EXCERPTED DATA ::
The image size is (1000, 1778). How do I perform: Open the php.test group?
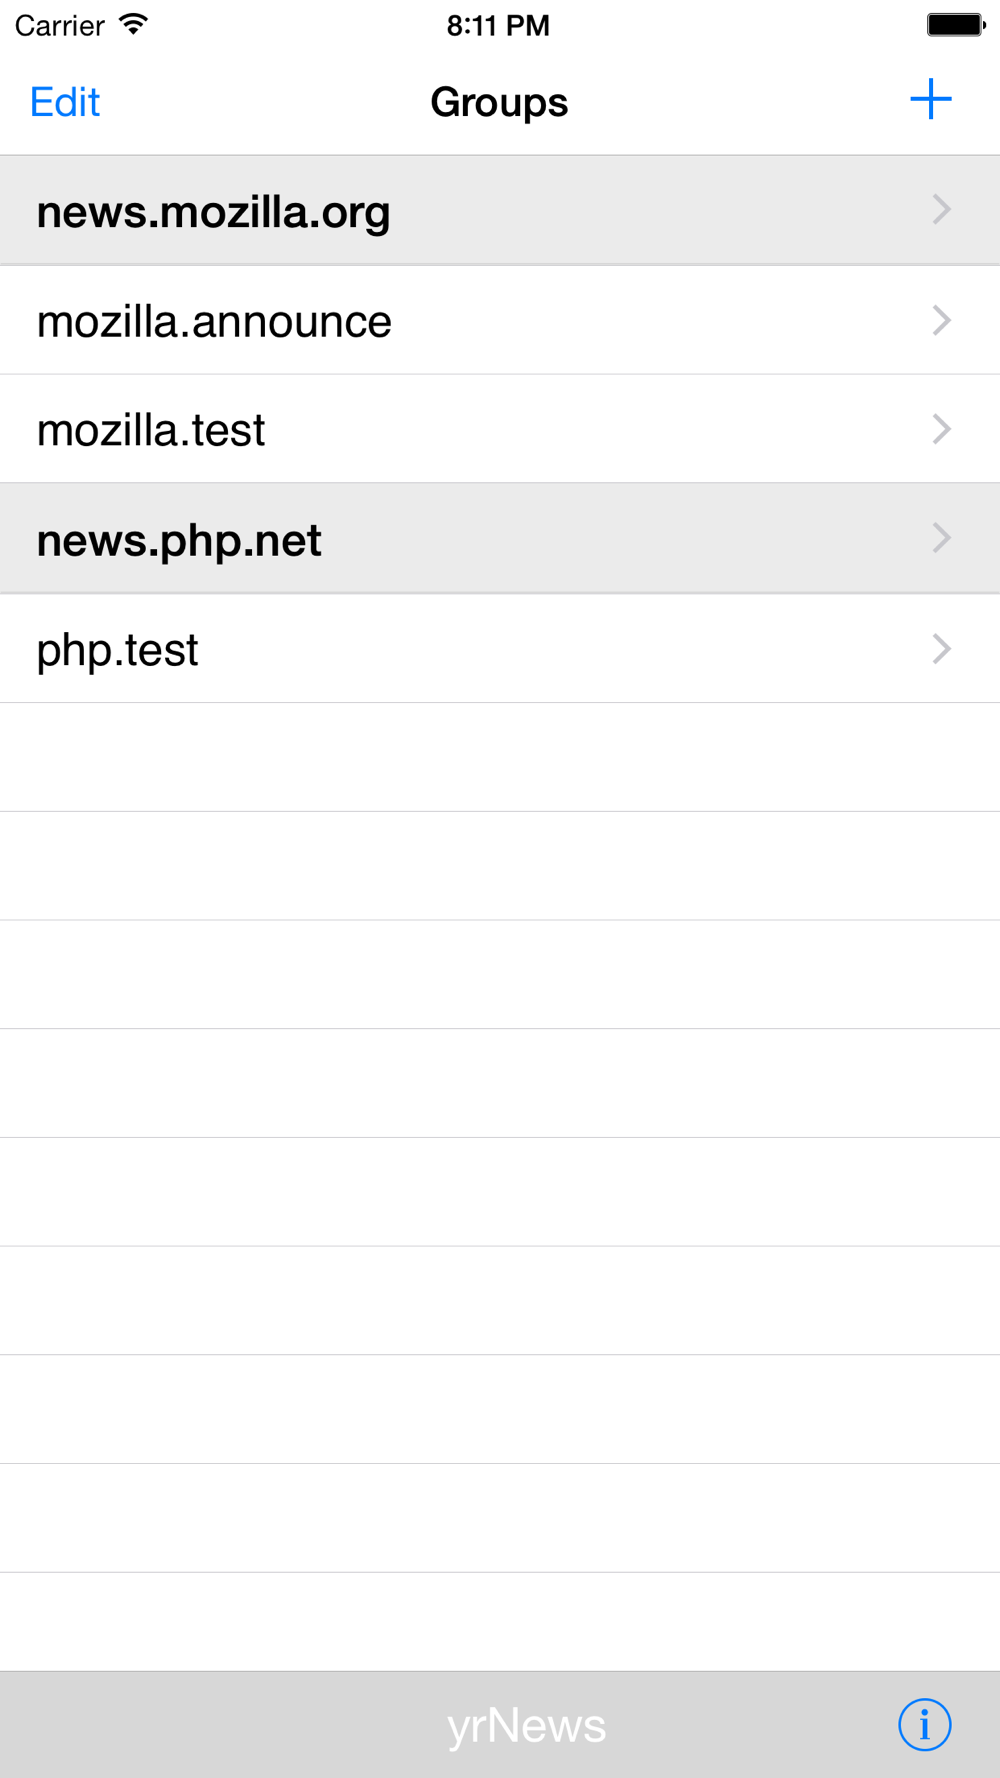coord(118,650)
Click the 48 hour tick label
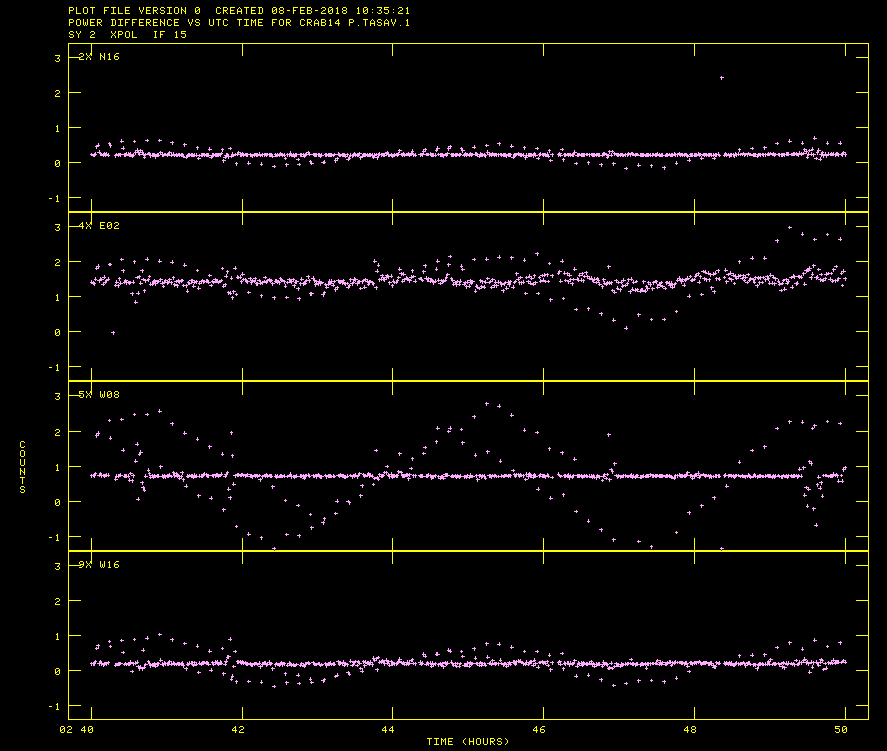 click(692, 730)
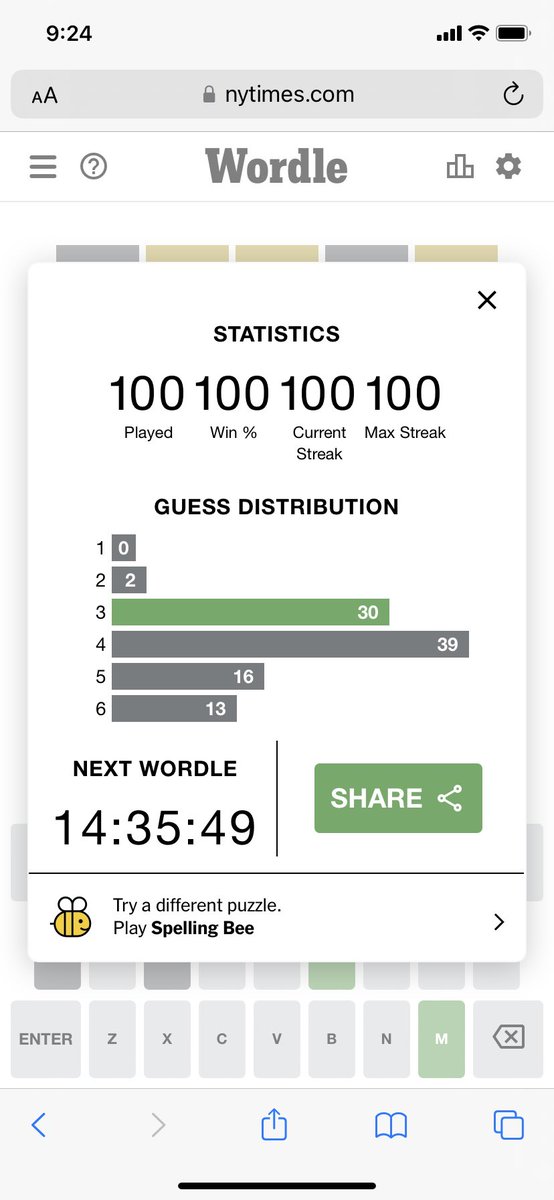Open the Wordle settings gear
The width and height of the screenshot is (554, 1200).
[x=509, y=166]
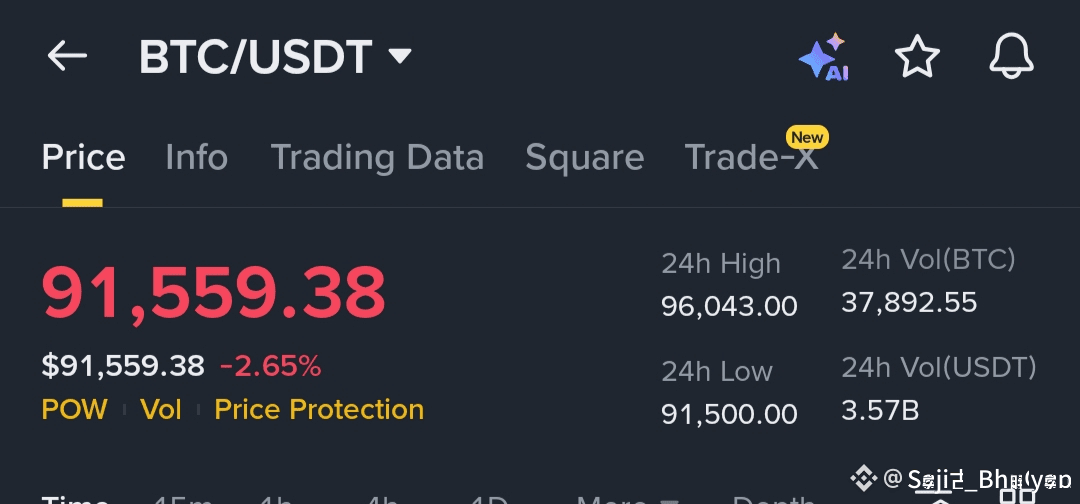Toggle the favorite star for BTC/USDT
This screenshot has width=1080, height=504.
917,56
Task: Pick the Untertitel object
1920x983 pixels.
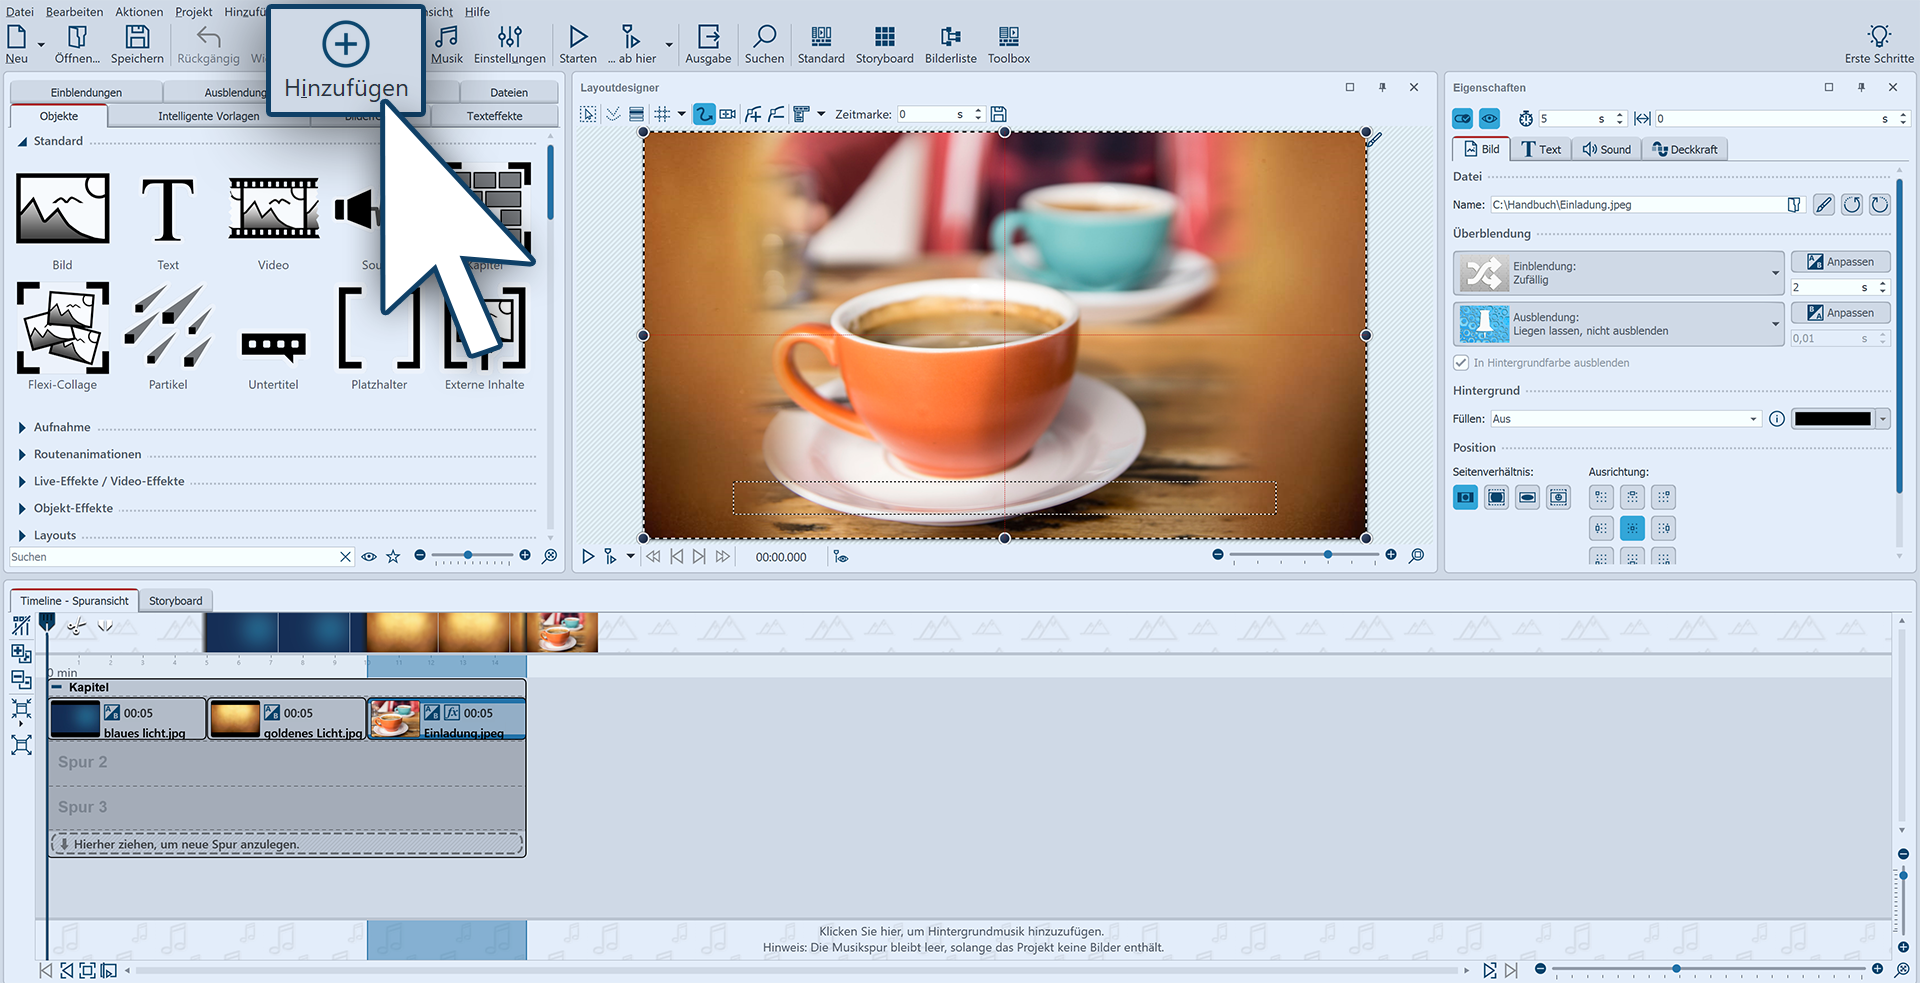Action: (x=273, y=345)
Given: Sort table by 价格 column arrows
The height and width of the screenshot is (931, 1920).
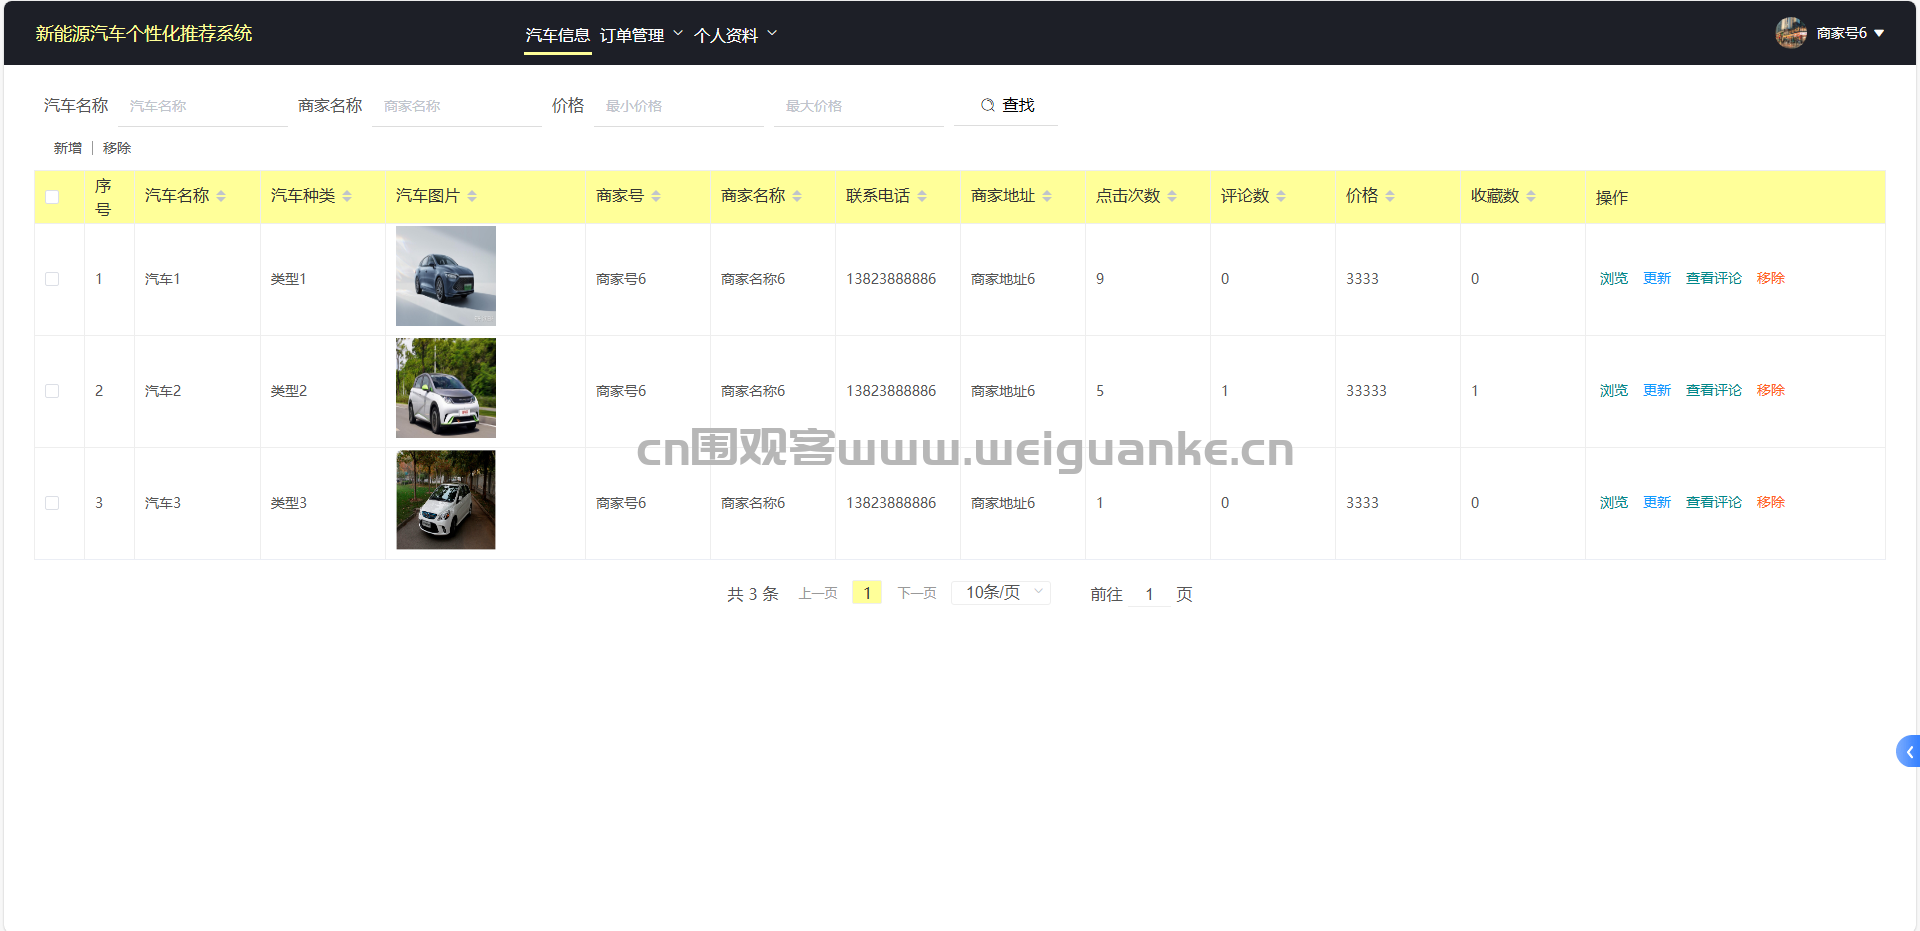Looking at the screenshot, I should [x=1390, y=197].
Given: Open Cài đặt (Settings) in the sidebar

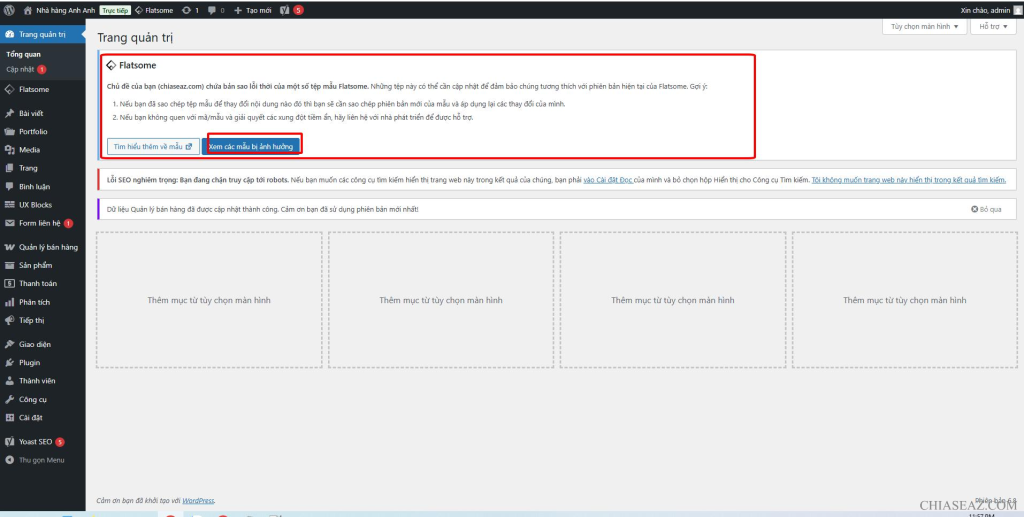Looking at the screenshot, I should point(30,417).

WHAT YOU WILL DO :: With the pictures omitted, set down each line exactly, starting at the first line of the records above and ending with the line that contains "Task: Pick the Untertitel object".

PROBLEM SOLUTION ::
The image size is (1000, 1778). How do I perform: Open the php.test group?
coord(118,650)
Click the 48 hour tick label
 click(692, 730)
Open the Wordle settings gear
The width and height of the screenshot is (554, 1200).
[x=509, y=166]
Toggle the favorite star for BTC/USDT
This screenshot has width=1080, height=504.
917,56
Task: Pick the Untertitel object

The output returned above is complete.